TEXT SEGMENT:
See also the review.
One thing I've been thinking about recently is how nations are and are not like individuals. We can mentalize nations as individuals, or as horses with riders, or as impersonal phenomena (maybe in other ways?).
When a president acts, does the nation act? Presidents come and go, like different personalities in someone with multiple personalities. An individual president can be evil. Do they make the whole nation -- all of its trends, cultures, emergent phenomena -- evil? We attack a whole nation to deal with an evil president. We might have discipline to not see the nation as being the same as the president. But maybe the president affects how we see the nation. A president (or other elites) can shape the nation they live in.
We are privy to our own conflicting thoughts and feelings. But when we see other people, we are not privy to theirs. All we see is their behavior. We mentalize a person within the behavior -- that is them. But we know from our inside view of ourselves that there is a distinction between the I and the different forces within us. It's like we are presidents of ourselves. We have some control over our body's behavior. But we are not identical with the body that behaves, even though that forms other people's view of us. Functionally, maybe, we are the body that behaves. And maybe if we are good presidents of ourselves, we rule over our conflicting thoughts and feelings better, to form a stronger, more coherent "nation".

PROBLEMS TO SOLVE:
1. From the passage on nations and individuals, reproduce the stretch from "When a president" through "they live in.".
2. In the passage on nations and individuals, what ways of mentalizing nations does the writer list?
3. Continue the passage on nations and individuals from its last sentence.
The material after this passage isn't needed for anything here.

THE DATA:

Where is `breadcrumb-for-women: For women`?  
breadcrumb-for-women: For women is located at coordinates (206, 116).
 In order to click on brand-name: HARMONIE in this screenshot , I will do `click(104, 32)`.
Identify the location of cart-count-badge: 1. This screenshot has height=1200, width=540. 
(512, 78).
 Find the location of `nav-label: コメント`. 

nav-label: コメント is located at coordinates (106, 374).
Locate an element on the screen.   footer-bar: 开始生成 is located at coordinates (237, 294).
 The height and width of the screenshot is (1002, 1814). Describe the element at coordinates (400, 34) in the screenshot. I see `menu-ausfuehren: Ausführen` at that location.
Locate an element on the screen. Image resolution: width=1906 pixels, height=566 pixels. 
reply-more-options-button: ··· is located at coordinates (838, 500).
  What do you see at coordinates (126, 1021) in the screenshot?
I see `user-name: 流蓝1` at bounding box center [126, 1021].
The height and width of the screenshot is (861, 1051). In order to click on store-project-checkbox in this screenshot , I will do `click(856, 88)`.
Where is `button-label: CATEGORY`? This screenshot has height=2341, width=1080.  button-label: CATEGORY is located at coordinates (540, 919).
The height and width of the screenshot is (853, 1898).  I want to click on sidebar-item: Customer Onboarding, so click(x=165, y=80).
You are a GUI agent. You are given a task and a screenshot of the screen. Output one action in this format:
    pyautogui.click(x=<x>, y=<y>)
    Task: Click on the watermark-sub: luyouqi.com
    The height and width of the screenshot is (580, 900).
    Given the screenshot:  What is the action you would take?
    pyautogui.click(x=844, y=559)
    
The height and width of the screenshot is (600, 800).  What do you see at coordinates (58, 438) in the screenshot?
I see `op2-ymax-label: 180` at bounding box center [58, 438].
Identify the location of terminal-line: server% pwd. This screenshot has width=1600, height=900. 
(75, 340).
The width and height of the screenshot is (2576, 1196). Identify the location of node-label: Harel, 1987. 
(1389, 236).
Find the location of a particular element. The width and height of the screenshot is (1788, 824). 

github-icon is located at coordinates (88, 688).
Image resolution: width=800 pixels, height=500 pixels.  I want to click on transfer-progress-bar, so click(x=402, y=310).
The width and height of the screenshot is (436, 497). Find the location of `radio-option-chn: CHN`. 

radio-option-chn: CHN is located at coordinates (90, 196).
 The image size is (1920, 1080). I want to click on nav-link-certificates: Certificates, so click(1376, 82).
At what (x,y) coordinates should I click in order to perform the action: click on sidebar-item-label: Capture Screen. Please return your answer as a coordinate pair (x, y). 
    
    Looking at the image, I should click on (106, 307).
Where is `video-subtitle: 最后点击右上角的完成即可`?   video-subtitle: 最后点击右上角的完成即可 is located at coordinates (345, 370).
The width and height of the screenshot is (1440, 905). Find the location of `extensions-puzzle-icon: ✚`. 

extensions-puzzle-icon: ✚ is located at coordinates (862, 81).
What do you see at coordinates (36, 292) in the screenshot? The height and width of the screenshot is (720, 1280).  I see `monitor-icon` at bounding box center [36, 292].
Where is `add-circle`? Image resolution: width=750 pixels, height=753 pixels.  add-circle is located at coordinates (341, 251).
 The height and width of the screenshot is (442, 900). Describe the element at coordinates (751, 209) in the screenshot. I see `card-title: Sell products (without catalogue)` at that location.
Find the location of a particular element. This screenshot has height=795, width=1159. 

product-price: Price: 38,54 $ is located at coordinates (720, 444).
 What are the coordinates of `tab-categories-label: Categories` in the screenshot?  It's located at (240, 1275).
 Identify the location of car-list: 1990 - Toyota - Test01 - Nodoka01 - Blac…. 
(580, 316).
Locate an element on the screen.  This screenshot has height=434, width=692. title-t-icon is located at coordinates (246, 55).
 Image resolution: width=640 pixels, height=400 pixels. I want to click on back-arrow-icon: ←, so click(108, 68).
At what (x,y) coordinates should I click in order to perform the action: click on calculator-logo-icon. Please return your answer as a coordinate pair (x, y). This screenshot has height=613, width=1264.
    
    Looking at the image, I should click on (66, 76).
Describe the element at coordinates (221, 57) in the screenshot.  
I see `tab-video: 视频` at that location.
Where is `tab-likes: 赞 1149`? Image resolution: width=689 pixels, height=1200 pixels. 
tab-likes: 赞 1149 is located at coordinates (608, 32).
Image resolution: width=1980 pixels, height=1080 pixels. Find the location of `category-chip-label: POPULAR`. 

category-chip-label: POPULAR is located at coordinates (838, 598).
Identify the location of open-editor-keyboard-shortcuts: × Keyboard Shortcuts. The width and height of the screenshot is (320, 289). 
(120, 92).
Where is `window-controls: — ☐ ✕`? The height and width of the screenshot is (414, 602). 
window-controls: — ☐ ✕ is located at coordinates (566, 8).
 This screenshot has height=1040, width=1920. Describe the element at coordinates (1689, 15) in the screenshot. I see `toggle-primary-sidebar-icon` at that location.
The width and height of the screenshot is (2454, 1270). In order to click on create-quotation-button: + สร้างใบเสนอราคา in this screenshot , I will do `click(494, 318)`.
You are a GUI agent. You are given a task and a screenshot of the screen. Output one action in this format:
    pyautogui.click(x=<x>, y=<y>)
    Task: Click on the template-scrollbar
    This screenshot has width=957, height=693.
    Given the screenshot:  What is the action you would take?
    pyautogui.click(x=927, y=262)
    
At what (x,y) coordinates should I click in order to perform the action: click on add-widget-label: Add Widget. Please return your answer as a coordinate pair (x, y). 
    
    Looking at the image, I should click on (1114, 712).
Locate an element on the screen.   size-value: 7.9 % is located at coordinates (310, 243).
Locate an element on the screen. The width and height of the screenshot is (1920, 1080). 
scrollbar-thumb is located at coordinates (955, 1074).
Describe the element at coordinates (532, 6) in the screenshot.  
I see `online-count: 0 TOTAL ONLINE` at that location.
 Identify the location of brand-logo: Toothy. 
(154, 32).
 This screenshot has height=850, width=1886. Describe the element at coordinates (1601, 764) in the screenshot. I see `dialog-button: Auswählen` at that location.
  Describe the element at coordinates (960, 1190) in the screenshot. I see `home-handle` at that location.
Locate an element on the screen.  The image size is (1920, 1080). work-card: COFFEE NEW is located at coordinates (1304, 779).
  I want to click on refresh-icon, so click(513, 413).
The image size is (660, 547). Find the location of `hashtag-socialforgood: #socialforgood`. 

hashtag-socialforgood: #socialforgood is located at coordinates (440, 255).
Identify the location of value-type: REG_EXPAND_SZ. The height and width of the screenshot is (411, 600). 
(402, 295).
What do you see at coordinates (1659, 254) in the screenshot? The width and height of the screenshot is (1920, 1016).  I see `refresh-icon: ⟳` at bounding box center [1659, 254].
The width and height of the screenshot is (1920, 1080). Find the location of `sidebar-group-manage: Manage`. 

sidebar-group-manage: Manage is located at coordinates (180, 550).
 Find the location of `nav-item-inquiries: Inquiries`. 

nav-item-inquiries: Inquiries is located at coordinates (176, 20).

RESULTS:
1.
When a president acts, does the nation act? Presidents come and go, like different personalities in someone with multiple personalities. An individual president can be evil. Do they make the whole nation -- all of its trends, cultures, emergent phenomena -- evil? We attack a whole nation to deal with an evil president. We might have discipline to not see the nation as being the same as the president. But maybe the president affects how we see the nation. A president (or other elites) can shape the nation they live in.

2. As individuals, as horses with riders, or as impersonal phenomena.

3.
That's one dimension of the question of "how do nations resemble individuals?" and I assume that there may be other dimensions. Does it make sense to look at nations using the tools of psychology? Are nations like people with borderline personality disorder, multiple personalities? Are there therapies to use on a nation that might produce more coherent "national psychologies"? Other questions, after those, might be "is it maybe a good thing that nations are incoherent or semicoherent?" or "what are the upsides of national incoherence or semicoherence?"
One story I've written recently (Two Personalities in the Body Politic) talks somewhat about these issues and it is a takeoff on Dr. Jekyll and Mr. Hyde by Robert Louis Stevenson. I don't remember in any detail what goes on in that book, but I can easily re-read it because it is short.
So, I intend to read it, through the lens of how it might possibly shed light on this question of "national psychology".
I think Dr. Jekyll and Mr. Hyde might give insight on the ways in which temporary leaders of bodies of people might think about how to behave given that they won't always be in power. Also, how to think about nations that have within them radically different factions.